▸ What is being asked: Format the lines below as a JSON list of strings, one string per line, skipping blank lines. Leave the picture markers out of every string.

====== Listing

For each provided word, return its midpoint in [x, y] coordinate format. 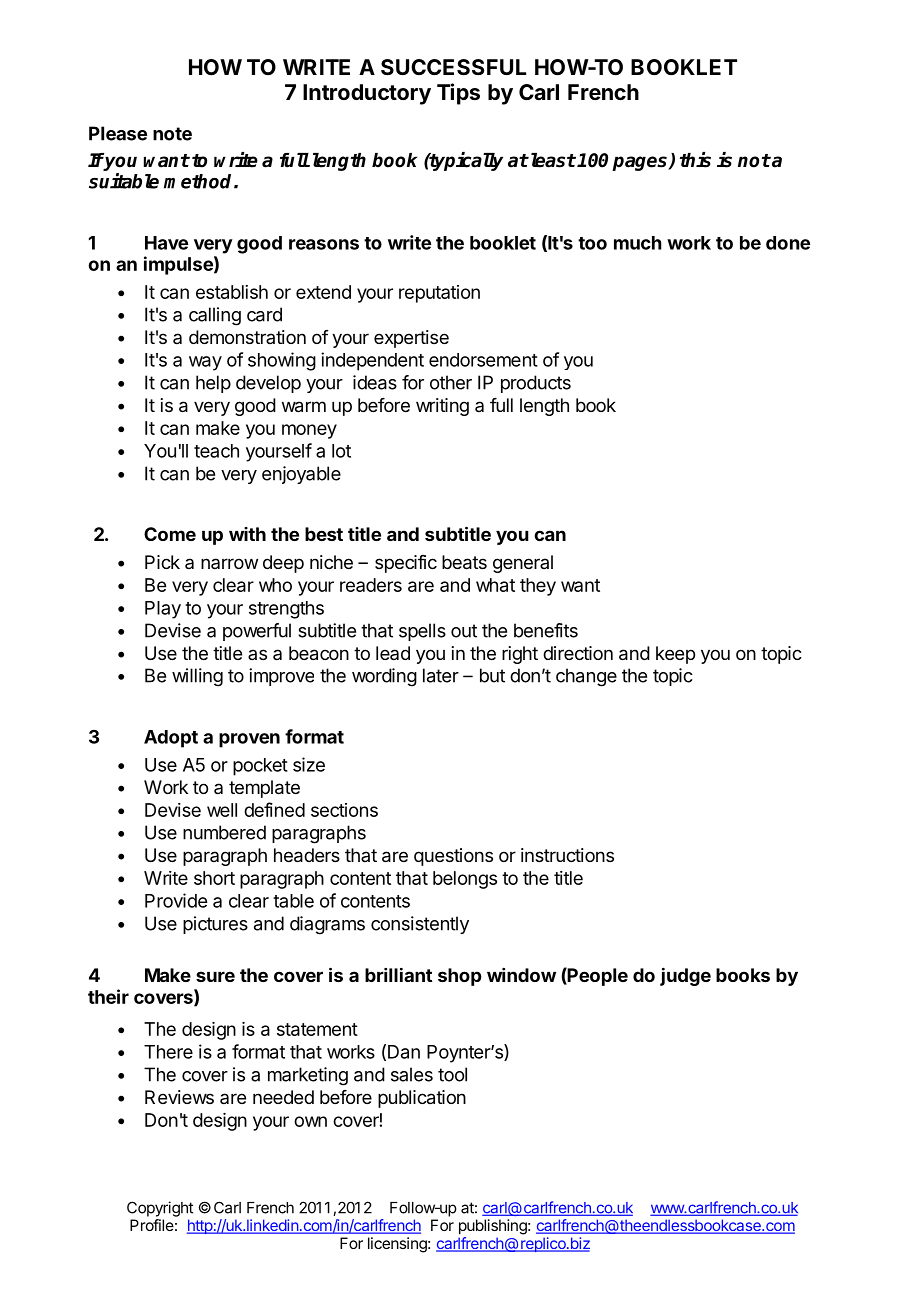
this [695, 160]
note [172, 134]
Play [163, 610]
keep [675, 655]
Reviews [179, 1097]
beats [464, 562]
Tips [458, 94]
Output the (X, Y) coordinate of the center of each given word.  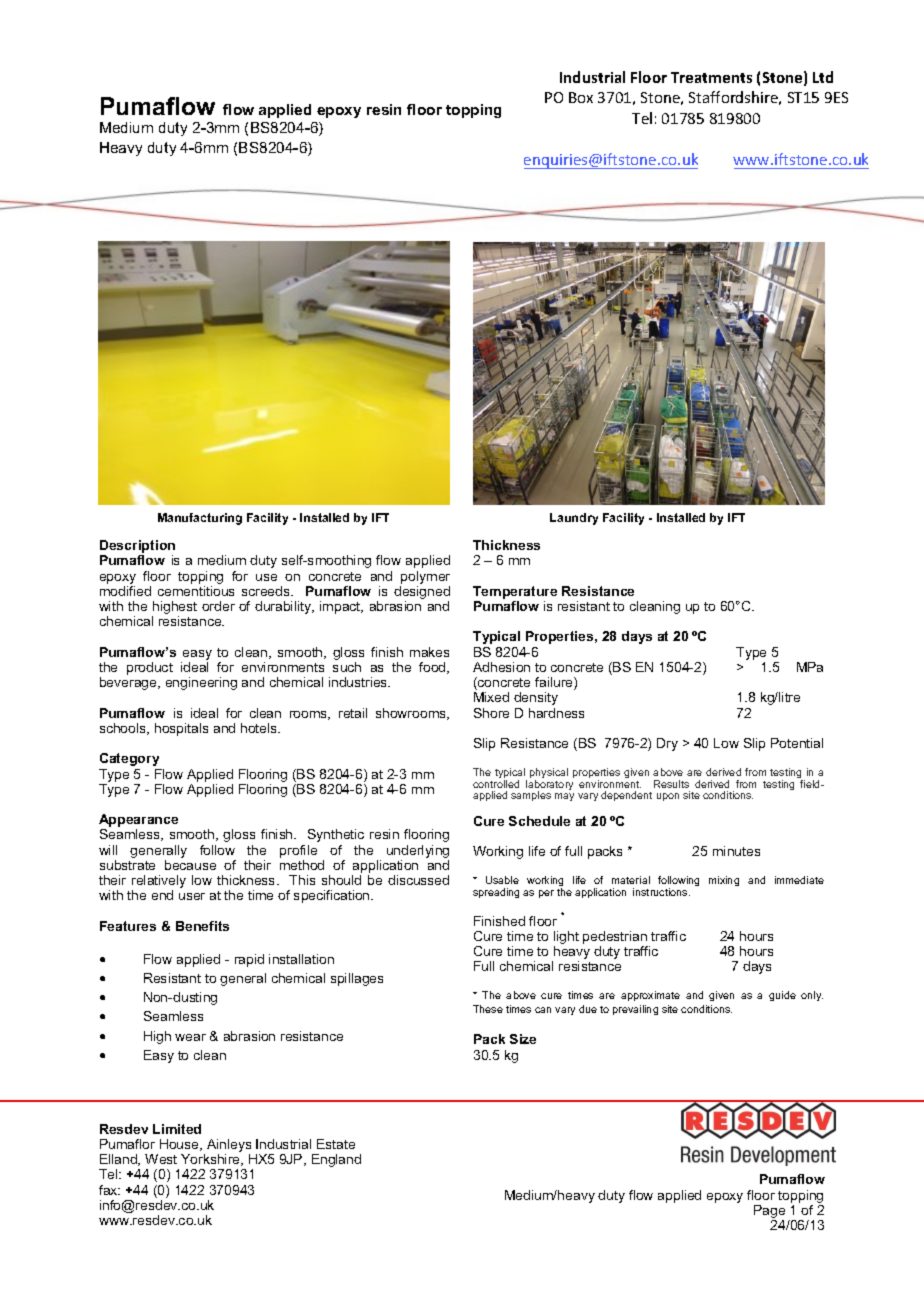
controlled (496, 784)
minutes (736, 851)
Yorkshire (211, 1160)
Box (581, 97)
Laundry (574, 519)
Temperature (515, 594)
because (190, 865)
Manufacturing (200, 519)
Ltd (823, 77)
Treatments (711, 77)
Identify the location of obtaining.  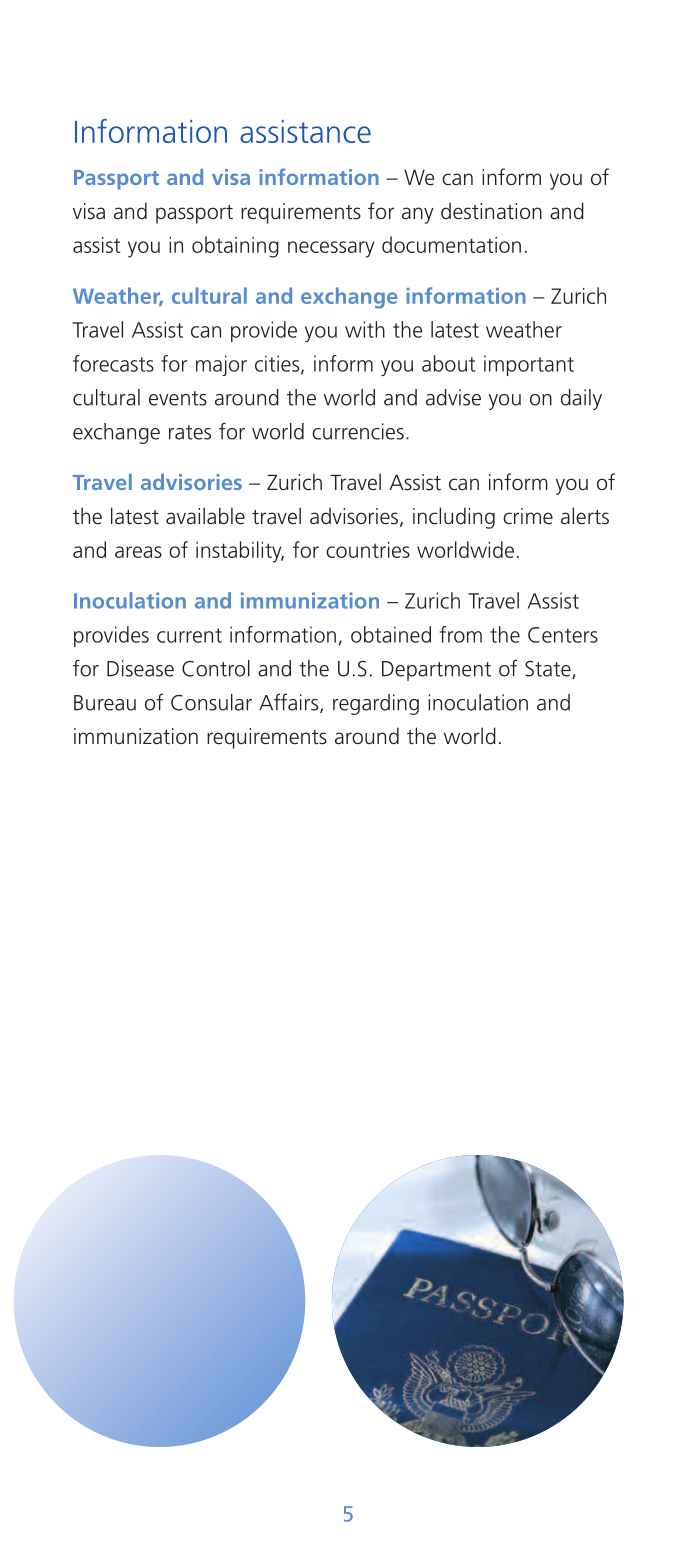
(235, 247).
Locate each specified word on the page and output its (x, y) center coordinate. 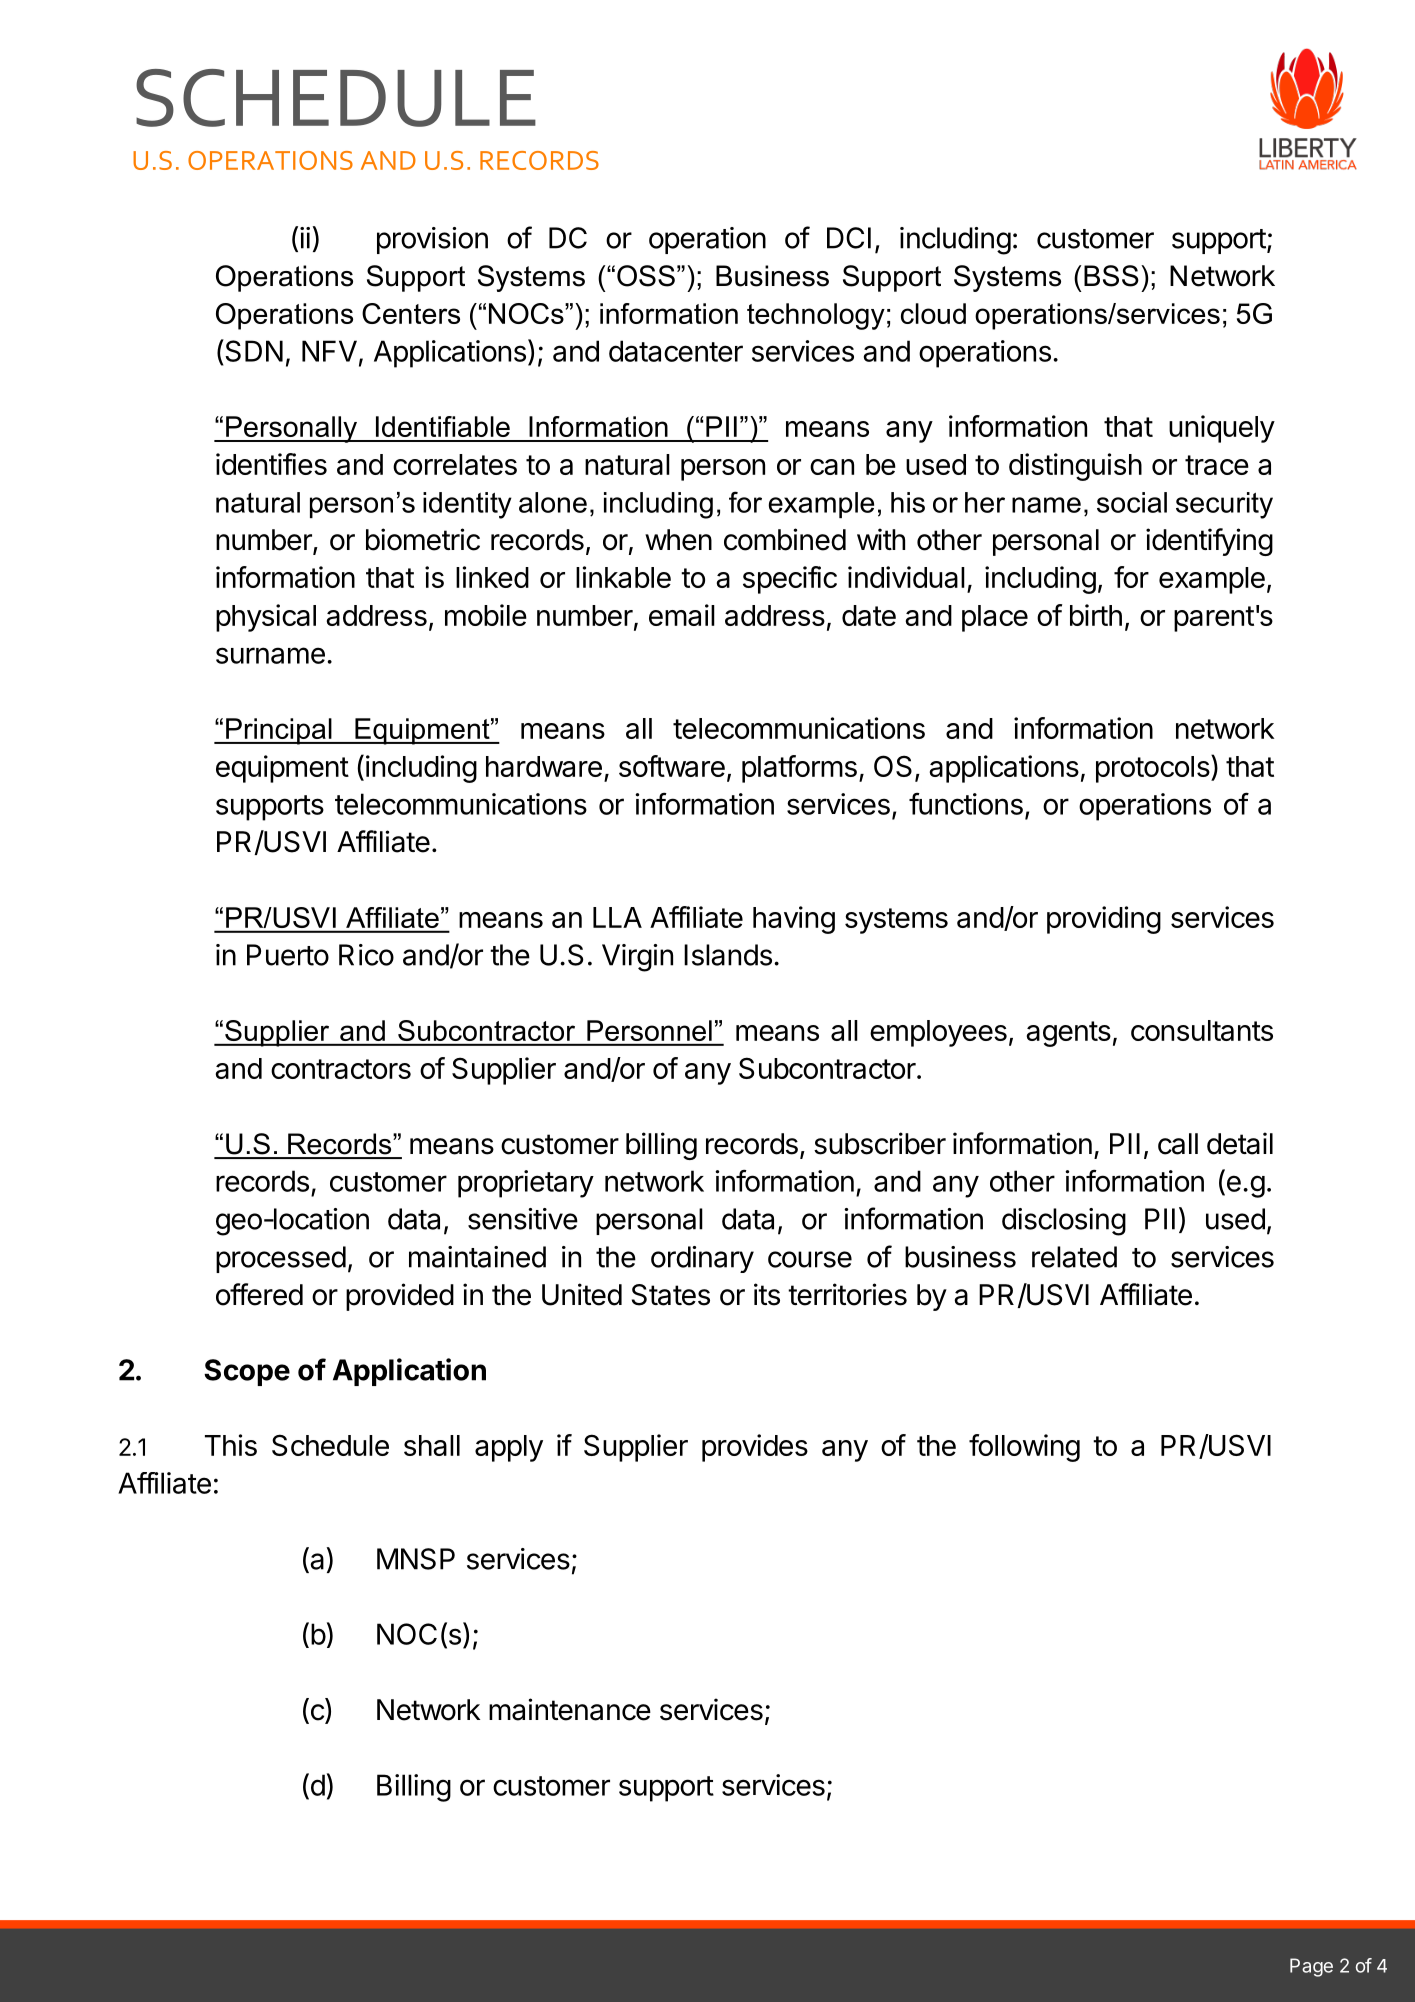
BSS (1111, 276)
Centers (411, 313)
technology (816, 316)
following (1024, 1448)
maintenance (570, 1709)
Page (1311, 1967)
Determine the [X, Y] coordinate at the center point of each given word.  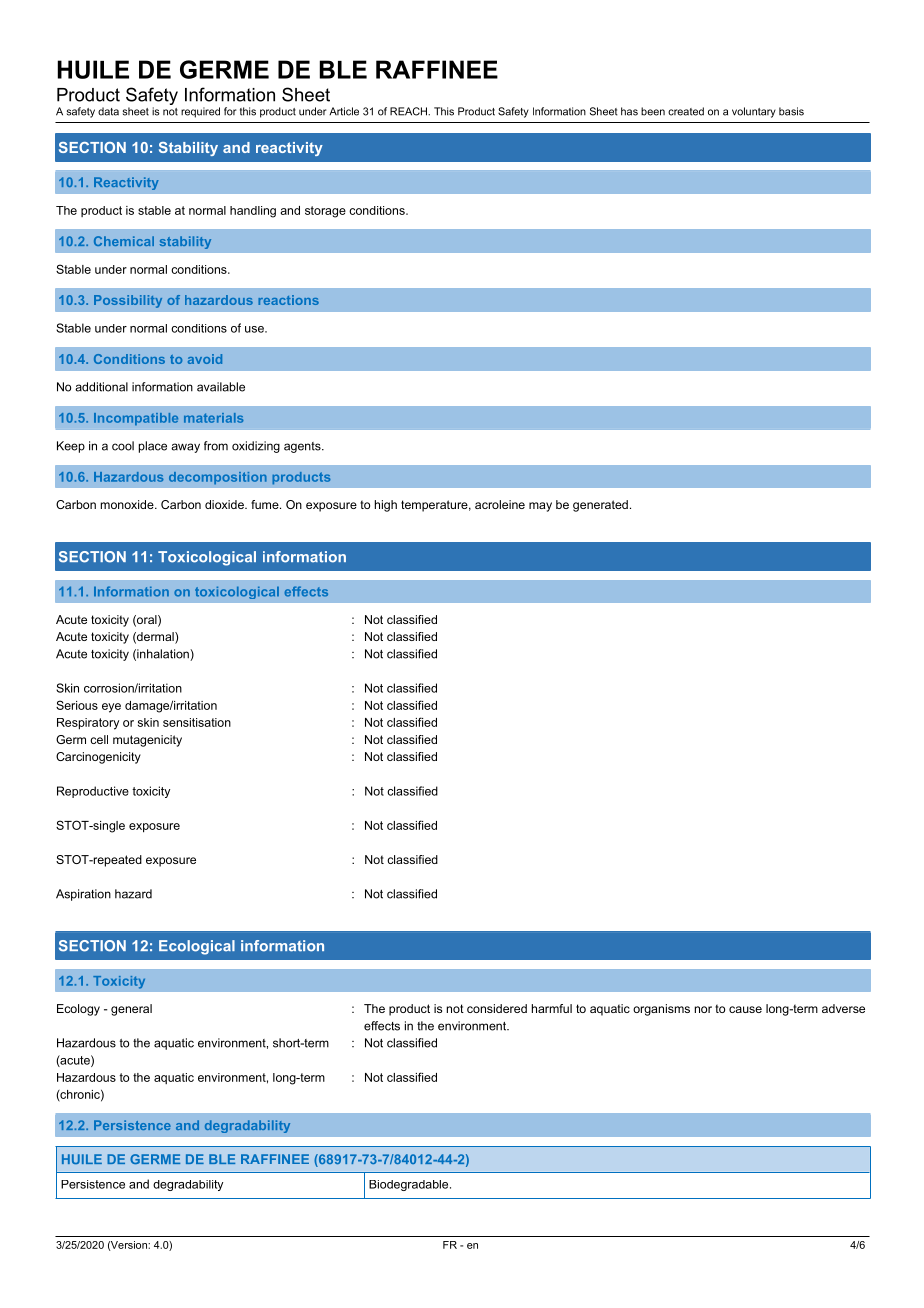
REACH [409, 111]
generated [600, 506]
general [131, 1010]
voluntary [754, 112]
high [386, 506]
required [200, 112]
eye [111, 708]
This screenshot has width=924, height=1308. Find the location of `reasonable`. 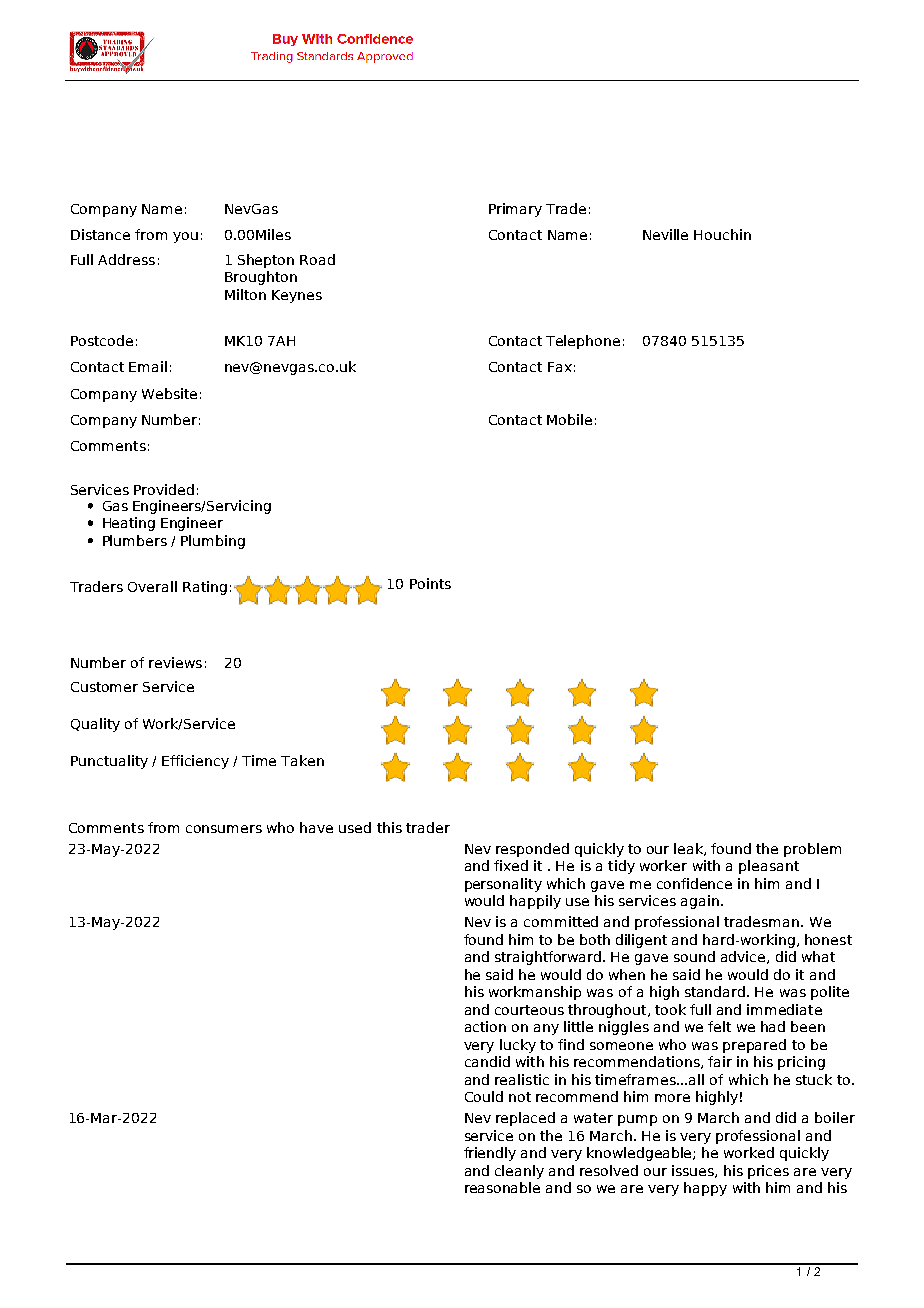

============

▸ Response to this exercise:
[
  "For each provided word, return its midpoint in [x, y] coordinate format. ",
  "this [695, 160]",
  "note [172, 134]",
  "Play [163, 610]",
  "keep [675, 655]",
  "Reviews [179, 1097]",
  "beats [464, 562]",
  "Tips [458, 94]",
  "Output the (X, Y) coordinate of the center of each given word.  ",
  "controlled (496, 784)",
  "minutes (736, 851)",
  "Yorkshire (211, 1160)",
  "Box (581, 97)",
  "Laundry (574, 519)",
  "Temperature (515, 594)",
  "because (190, 865)",
  "Manufacturing (200, 519)",
  "Ltd (823, 77)",
  "Treatments (711, 77)",
  "Identify the location of obtaining.  ",
  "(235, 247).",
  "Locate each specified word on the page and output its (x, y) center coordinate. ",
  "BSS (1111, 276)",
  "Centers (411, 313)",
  "technology (816, 316)",
  "following (1024, 1448)",
  "maintenance (570, 1709)",
  "Page (1311, 1967)",
  "Determine the [X, Y] coordinate at the center point of each given word.  ",
  "REACH [409, 111]",
  "generated [600, 506]",
  "general [131, 1010]",
  "voluntary [754, 112]",
  "high [386, 506]",
  "required [200, 112]",
  "eye [111, 708]",
  "This screenshot has width=924, height=1308. Find the location of `reasonable`. "
]